Germany has been criticized for hastily blaming Spanish cucumbers for the outbreak -- which it later withdrew -- and the lack of conclusive evidence that German sprouts are indeed the source. Excessive bureaucracy at federal and state level has also been blamed for slow crisis response.
Bahr said federal and regional health and food safety bodies would undertake an "immediate evaluation" of how they cooperate in what looks like the deadliest ever outbreak of E.coli.
The Robert Koch Institute, Germany's disease control body, reported an additional 318 E.coli-related cases on Wednesday.
"There will be new cases and unfortunately we have to expect more deaths, but the number of new infections is dropping significantly," Bahr said.
Tests on farm workers, seeds
Speaking at a news conference with EU health chief John Dalli and German health officials, Bahr said that a slowdown in the number of new infections was cause for "cautious optimism."
But he conceded that the source of the outbreak may never be positively identified, as scientists have warned.
Analysis of samples from restaurants, canteens and kitchens which prepared food where patients ate has failed to yield conclusive evidence for the theory that organic sprouts from a farm in the state of Lower Saxony were to blame.
Agriculture Minister Ilse Aigner said officials were still tracking more cases linked to the bean sprout farm, where at least one worker is known to have contracted the bacteria and had to have part of her intestine removed in surgery.
Two other workers at the farm had E.coli symptoms but both have since recovered, making it unlikely that tests could prove they had the new strain, a Lower Saxony agriculture ministry spokesman Gert Hahne said.
Investigators were also testing the seeds used at the farm after analysis of bean sprouts were so far inconclusive, Hahne said. Seeds from southern Europe and Asia were used at the farm and were likely shipped via Hamburg and Rotterdam, he said.

* Data to examine

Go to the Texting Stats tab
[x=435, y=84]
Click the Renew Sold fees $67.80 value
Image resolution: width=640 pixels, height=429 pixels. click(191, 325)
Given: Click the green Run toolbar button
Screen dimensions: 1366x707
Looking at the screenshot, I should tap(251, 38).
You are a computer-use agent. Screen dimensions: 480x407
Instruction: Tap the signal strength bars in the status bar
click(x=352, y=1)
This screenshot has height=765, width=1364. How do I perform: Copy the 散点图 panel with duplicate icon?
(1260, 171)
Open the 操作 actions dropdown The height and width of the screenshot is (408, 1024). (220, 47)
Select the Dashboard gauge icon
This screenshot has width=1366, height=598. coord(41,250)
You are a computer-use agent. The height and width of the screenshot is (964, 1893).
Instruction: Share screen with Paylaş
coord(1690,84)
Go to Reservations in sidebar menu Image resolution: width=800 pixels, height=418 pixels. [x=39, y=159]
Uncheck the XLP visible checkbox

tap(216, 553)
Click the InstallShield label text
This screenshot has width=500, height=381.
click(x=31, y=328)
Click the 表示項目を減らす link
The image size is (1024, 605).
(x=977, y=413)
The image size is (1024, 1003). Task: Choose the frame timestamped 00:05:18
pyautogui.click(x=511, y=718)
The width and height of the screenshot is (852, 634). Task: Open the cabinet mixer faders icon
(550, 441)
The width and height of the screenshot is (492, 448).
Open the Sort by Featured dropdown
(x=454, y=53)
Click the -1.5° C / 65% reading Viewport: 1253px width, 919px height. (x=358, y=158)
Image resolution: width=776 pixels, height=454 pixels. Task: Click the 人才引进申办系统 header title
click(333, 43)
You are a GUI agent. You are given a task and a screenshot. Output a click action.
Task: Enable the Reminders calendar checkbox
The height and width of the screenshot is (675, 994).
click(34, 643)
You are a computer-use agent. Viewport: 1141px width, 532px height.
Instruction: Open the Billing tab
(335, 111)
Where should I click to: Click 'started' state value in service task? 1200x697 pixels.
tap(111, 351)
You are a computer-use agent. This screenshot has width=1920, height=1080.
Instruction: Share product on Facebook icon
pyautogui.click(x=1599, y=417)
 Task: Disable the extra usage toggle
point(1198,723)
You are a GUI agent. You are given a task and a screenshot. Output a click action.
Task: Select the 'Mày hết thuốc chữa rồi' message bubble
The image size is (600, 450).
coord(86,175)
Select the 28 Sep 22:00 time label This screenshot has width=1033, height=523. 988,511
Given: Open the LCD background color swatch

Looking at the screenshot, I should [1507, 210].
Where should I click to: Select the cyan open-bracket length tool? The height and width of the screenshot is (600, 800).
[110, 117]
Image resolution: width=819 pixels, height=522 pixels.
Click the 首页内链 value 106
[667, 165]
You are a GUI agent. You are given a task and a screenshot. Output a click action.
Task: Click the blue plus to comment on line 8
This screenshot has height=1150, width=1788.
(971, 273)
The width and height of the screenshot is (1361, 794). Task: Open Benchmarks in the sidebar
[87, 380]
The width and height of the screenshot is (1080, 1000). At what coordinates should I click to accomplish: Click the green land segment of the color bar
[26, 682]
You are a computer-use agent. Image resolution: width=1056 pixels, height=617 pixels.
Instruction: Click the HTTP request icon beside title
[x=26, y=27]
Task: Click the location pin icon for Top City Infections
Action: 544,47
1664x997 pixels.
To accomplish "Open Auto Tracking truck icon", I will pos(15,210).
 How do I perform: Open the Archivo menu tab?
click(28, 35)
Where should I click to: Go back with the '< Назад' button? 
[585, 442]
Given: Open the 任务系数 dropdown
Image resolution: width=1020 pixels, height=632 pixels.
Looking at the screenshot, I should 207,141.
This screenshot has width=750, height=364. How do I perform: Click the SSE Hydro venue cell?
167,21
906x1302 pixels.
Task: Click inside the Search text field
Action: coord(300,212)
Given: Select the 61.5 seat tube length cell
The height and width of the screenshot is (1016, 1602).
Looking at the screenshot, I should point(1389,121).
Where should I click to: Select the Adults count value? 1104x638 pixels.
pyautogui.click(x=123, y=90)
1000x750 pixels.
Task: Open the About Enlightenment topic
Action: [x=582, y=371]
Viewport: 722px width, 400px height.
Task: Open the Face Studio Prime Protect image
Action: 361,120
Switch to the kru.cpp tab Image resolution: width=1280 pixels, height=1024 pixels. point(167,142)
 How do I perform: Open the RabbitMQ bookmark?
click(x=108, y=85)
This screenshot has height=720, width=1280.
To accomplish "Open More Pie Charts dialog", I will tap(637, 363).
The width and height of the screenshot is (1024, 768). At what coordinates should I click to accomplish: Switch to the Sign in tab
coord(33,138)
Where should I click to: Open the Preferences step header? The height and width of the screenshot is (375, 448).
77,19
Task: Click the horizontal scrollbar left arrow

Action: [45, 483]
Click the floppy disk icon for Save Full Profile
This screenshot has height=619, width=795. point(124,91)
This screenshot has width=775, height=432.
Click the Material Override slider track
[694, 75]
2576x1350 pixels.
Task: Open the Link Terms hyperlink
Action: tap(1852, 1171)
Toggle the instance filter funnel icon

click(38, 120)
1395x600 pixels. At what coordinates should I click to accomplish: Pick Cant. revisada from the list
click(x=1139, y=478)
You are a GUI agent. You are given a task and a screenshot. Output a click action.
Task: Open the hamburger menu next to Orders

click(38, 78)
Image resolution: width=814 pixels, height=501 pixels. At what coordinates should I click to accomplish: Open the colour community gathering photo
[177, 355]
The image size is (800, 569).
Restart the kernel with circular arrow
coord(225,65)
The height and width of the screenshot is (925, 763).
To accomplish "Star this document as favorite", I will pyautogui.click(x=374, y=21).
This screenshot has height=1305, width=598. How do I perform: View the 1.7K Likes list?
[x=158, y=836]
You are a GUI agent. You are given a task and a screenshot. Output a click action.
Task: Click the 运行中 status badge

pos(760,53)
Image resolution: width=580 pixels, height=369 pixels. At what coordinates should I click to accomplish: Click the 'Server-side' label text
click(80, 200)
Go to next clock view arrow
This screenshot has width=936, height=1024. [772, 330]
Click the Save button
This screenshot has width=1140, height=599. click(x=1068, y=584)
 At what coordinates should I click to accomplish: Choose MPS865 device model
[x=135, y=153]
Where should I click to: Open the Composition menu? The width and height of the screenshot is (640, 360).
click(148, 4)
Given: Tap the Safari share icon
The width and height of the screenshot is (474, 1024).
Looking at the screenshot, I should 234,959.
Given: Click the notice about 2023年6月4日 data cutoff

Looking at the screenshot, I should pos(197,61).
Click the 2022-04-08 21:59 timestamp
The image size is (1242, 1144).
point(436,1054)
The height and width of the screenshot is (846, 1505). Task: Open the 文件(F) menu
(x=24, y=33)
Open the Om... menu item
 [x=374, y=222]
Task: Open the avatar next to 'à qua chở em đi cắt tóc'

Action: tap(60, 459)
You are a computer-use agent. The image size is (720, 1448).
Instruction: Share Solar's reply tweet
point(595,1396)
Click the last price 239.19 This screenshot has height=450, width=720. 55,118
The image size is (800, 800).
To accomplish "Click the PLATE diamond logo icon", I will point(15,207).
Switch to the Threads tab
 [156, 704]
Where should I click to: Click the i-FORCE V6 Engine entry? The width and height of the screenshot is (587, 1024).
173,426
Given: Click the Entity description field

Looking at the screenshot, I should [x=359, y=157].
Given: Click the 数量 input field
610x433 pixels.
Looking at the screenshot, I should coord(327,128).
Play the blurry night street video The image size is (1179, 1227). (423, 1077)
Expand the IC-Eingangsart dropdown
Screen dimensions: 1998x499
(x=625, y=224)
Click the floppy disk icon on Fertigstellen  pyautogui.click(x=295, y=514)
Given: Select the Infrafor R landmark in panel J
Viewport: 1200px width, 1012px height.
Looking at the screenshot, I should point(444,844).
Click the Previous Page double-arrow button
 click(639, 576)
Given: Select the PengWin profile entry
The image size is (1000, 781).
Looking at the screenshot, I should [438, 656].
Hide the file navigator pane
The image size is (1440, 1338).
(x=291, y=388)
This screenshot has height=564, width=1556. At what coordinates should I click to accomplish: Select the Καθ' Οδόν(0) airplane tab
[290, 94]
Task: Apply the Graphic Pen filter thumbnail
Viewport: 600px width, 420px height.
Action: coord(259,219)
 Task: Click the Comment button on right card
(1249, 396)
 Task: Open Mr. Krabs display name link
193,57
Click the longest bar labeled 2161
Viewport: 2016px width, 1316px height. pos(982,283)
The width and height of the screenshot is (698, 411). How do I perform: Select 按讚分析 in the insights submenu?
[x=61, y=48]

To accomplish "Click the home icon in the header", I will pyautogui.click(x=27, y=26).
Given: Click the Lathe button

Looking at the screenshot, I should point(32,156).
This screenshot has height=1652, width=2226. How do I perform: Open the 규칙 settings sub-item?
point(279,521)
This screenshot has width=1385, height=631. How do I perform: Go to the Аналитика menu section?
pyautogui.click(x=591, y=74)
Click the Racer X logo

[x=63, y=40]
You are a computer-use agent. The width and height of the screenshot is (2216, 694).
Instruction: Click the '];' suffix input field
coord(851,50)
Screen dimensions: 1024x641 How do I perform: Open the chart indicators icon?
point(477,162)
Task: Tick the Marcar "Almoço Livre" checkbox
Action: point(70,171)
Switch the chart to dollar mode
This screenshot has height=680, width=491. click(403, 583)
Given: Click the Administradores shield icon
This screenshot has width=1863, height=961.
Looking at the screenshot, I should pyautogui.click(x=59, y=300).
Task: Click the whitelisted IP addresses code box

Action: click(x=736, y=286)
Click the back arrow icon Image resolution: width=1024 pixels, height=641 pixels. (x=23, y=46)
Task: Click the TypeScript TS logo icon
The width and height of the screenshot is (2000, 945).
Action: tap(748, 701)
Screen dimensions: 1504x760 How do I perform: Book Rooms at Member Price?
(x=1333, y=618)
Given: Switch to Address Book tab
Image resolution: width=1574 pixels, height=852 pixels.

* Required action A
In the news report on the E. coli outbreak, shorten the paragraph that begins "Investigators were also testing the seeds" to one sentence, keeping its main facts.
* Required action B
Continue the news report on the E. coli outbreak with the next part.

* Expected output A
Hahne said investigators were testing the farm's seeds because bean sprout tests had so far been inconclusive, and that the seeds came from southern Europe and Asia, likely shipped via Hamburg and Rotterdam.

* Expected output B
Dalli said the European Commission was convinced that the German investigation into the cause of the outbreak was heading in the right direction and defended the decision to issue health warnings on some vegetables, despite the impact on farmers.
"The advice and information reported to the public domain can stand up to rigorous scrutiny," he said, adding that only once the outbreak is over should Germany start looking at reforms to its crisis management.
"It's very different in the eye of the crisis," he said.
With the critical spotlight on the German federal system which divides responsibility for crisis response between state and central authorities, Bahr rejected calls for a national "epidemic police" and called this a "typical German" response.
"This is not the right time, at the height of the outbreak, to talk about structural (reforms)," Bahr said, adding that authorities needed to see through their current mandates.
Dalli advised Berlin to use the experience of countries which have dealt with E.coli outbreaks before.
The United States and Japan have had similar deadly outbreaks linked to sprouts while it was a Chinese laboratory that used DNA sequencing technology to identify this E.coli outbreak as a new and "highly infectious and toxic" strain.